Child B has transferred to Cardiff for his final year. Here he is on the left with the rest of his Cardiff crew climbing a mountain in Wales. It's a bit like Inbetweeners do Wainwright, with neither a carabiner, compass, freeze dried food or survival bag in sight.



This is not how I remember scaling mountains in Wales,

Welsh mountains may not be as high as they used to be.

The lady who sleeps on my left has just returned from the biennial school trip to Highclere castle with the scathing indictment,

"They couldn't give a fig about school trips ticking the Egyptology curriculum box now they've got Downton"

So keep an eye out on ebay for treasures from Tutankhamun, particularly from the seller 1922Carnavon

And there we go, two weeks left of the season and a long list of tasks and trees to be attended to this winter. We've a couple more trips away to look forward to in coming months, one of them complimentary, and at that this point I'll warn you to expect a hard sell for a particular establishment in the coming months.
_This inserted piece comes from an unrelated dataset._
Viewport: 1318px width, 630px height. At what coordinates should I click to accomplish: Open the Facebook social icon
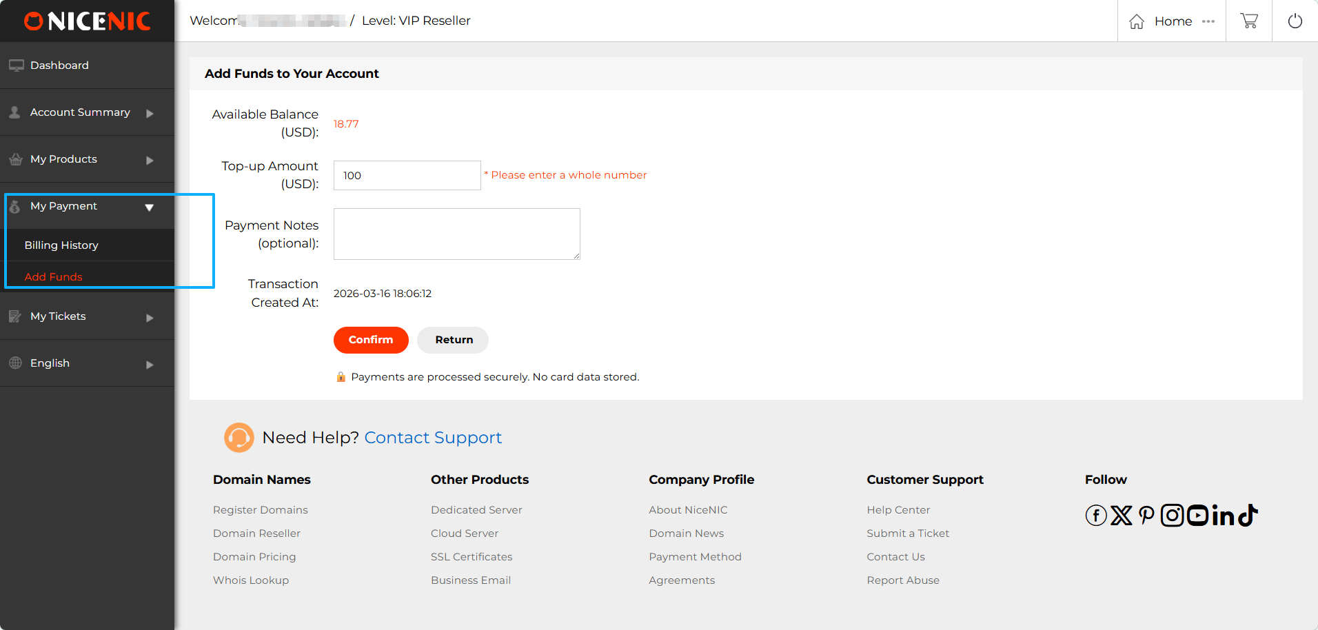[1095, 516]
For the purity of the piece I've turned down several requests to place adverts in and around this guff,
but with the years proceeding and an erratically performing personal pension pot (more of a crucible than a pot) I've sold my soul for a complimentary overnight stay with dinner and breakfast in one of Dublin's top hotels in Temple Bar (the pitch starts her folks) to take in David O'Doherty (one of our favourite comedians) at Vicar St Theatre (one of our favourite venues, no really, that last bit was sincere it is a terrific place to watch comedy) later this year - report to follow.